Additionally, some systems are more limiting than others.

For example, if you’re driving a General Motors or Fiat Chrysler product with CarPlay, you’ll be limited in how far you can scroll through items on various apps.


“In many versions of CarPlay they restrict you to three screen scrolls,” Kim said. “So if you have a playlist called Ziggy’s Stardust, you can’t get there because it’s four or five screens down. I end up having to pull out my phone, take my eyes off the road and scroll through on my phone to get what I want, which defeats the whole purpose of CarPlay.”

This applies not only to external apps like Spotify but also to the Apple Music app. If you have a song or artist that you want at the end of the alphabet, you cannot scroll through the menus to get there via the car.

Kim points out that both Apple and the automakers would like you to use the voice recognition system to get to those playlists or songs, but this only works on the Apple Music app - not Spotify or any other external audio app. And it only works if the voice recognition software in the car recognizes the commands and your voice.
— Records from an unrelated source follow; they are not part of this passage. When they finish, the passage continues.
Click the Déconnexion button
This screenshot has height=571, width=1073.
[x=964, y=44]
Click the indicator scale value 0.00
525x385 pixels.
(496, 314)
Which it doesn’t always do.

According to Kim the most flexible and easy-to-use iterations of CarPlay are currently in Hyundai, Kia and Volkswagen products.


Another frustration with CarPlay: In most instances you have to be wired in to use it. Currently, the only manufacturer that allows you to connect to CarPlay via Bluetooth is BMW.
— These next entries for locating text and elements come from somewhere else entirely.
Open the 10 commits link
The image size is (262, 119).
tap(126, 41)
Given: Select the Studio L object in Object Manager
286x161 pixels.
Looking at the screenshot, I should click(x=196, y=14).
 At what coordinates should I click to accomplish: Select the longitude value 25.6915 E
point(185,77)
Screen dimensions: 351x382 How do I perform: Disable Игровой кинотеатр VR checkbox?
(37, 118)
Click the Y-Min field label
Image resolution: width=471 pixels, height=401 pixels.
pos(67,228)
IS THERE ANYTHING GOOD ABOUT CARPLAY?

If you are a happy Apple user, there are a few things to love about CarPlay:

  • It negates the need to purchase a pricey navigation system. But that also means you’re stuck with the incredibly mediocre Apple Maps app to get you from point A to point B.
  • When voice recognition in the car works well, voice-to-text is a nifty feature. Siri will help you send text messages and read any incoming messages.
  • Calendar reminders pop up on your info screen, which can be a lifesaver if you’ve forgotten a conference call, birthday or appointment.
  • The Podcasts app makes it really easy to listen to podcasts through the car.

Again, as long as you don’t want to do anything crazy, like use Waze or scroll to the end of the alphabet in Spotify, CarPlay does help reduce distraction while driving.

WHAT ABOUT ANDROID AUTO?

When you buy a new car equipped with CarPlay, this usually means it also has Android Auto.

Plus, according to Kim, Android Auto is inherently more flexible and easier to use than CarPlay while driving.


“It lets you use four different messaging systems, and they’re about to launch Waze support,” Kim said.

Auto is also not just a phone mirroring system. It’s set up differently from the phone system, organized specifically for ease of use while driving. In fact, Auto is an actual app on Android phones, which can be used on a phone while driving - even if the car you’re driving doesn’t have Auto capability.

Kim also pointed out that Auto doesn’t have the scrolling limitations of CarPlay.

At the end of the day, both CarPlay and Auto are still nascent technologies. It’s only been a year or so since the first automaker started installing the systems in cars, and at this point, pretty much every major automaker - except Toyota - has committed to installing the system in their vehicles moving forward.

While the technology may be frustrating today, there’s always hope for tomorrow.

“Both of these software solutions are evolving over time,” Grover said. “What you see today is not what you’ll see tomorrow. Neither one of these companies is known for sitting still.”